Amid the coronavirus pandemic of 2020, Philippine farmers threw away vegetables because they suddenly couldn’t find buyers for their produce.  Buyers didn’t show up at the trading post where they typically transact with farmers as people could not leave their homes due to mandated quarantine lockdowns.  Meanwhile, locked down Filipino households were complaining that they couldn’t buy food. 

Unanticipated losses can be catastrophic especially when it comes to the global supply chain trade. 

In early September 2020, a ship carrying 6,000 cattle and 43 crew sank amid bad weather as it approached the coast of Japan.  Only two crew members of the ship, the Gulf Livestock, were rescued. 

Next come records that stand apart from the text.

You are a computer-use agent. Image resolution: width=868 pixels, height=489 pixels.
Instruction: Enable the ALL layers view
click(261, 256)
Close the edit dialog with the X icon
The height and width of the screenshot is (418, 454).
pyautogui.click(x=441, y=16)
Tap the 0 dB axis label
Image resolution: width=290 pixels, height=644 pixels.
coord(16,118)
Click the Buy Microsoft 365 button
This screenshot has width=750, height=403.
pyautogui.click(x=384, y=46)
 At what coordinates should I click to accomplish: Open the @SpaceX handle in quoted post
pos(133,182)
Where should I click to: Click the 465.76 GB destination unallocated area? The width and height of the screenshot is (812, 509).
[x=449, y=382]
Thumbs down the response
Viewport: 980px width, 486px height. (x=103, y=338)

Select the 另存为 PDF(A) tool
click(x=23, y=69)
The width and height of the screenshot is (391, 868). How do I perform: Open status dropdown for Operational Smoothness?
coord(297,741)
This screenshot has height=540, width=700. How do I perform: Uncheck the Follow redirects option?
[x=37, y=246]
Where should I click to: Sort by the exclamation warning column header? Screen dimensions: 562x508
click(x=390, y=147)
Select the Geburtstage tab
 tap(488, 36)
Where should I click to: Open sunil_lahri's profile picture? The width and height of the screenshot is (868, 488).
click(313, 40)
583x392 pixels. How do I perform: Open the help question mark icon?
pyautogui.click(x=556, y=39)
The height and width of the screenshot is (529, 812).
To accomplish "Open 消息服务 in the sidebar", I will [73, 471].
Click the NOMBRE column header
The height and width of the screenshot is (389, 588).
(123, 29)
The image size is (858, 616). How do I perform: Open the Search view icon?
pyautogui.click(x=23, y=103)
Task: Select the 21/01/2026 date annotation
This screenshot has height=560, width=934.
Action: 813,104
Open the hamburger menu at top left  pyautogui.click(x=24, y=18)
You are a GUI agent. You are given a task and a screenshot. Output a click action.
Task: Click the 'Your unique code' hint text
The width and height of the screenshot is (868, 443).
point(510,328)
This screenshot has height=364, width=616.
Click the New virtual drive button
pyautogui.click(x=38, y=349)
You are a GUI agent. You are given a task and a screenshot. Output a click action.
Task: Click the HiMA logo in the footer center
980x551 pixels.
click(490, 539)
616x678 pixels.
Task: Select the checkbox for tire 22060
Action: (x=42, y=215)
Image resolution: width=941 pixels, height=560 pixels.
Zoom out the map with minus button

A crew member believed to be from Gulf Livestock 1 is rescued by Japan’s coastguard. Photograph: Japan coastguard/Reuters https://www.theguardian.com/world/2020/sep/03/typhoon-maysak-ship-with-43-crew-and-nearly-6000-cattle-missing-off-japan

An investigative article by the Guardian published on January 2020 speculated  significant losses of live animal livestock on sea transport.  The article’s writers observed that a number of ships have less than adequate facilities in transporting live animals but there was little in the way of data on the scale and frequency of losses.  Unanticipated losses can not only be disastrous but also could be happening more often than one thinks.

Whereas managers might find variance and yield applicable in reducing anticipated losses, they are quite less effective when it comes to unanticipated losses.  Enterprises fall back on insurance to offset unanticipated losses but they don’t solve the problem.  Losses would still hurt especially if lives are lost other than the loss in resources. 

This is where supply chain engineering can be helpful. 

Supply chain engineers can assess the storage facilities, material handling equipment, and transportation assets and seek improvements in how merchandise are worked through them. 

Supply chain engineers can be instrumental when enterprises accredit the 3rd party providers who take custody of products for deliveries to customers, especially those that require meticulous handling and long-distance travel.  Supply chain engineers can devise operating standards for the proper storage, handling, and transport of products.   SCE’s can reconcile manufacturing, procurement, and logistics protocols in the management of merchandise that would minimise variance, increase yields, and mitigate the risk of catastrophic losses.

Losses happen throughout the supply chain.  Some get lost in quantity and some lose in value during a process.  Managers use variance and yield measurements to mitigate anticipated losses but unanticipated losses represent a blind spot especially as they occur more often in the logistics realm where there is less visibility. 

Supply chain engineers have the skills and knowledge to combat unanticipated losses by auditing the assets and systems that store and deliver the goods of enterprises.  SCE’s can propose standards that would encompass the entire supply chain and put more productivity in the transformation and handling of merchandise. 

Losses can be heart-breaking especially when they are catastrophic such as when a vessel sinks in the high seas.  Executives might try to cover their losses via insurance or by simply taking a blind eye but it would still be worth the effort to ensure not only most of what is procured, produced, and shipped reach their final destinations in one piece but also that human lives are not wasted for nothing.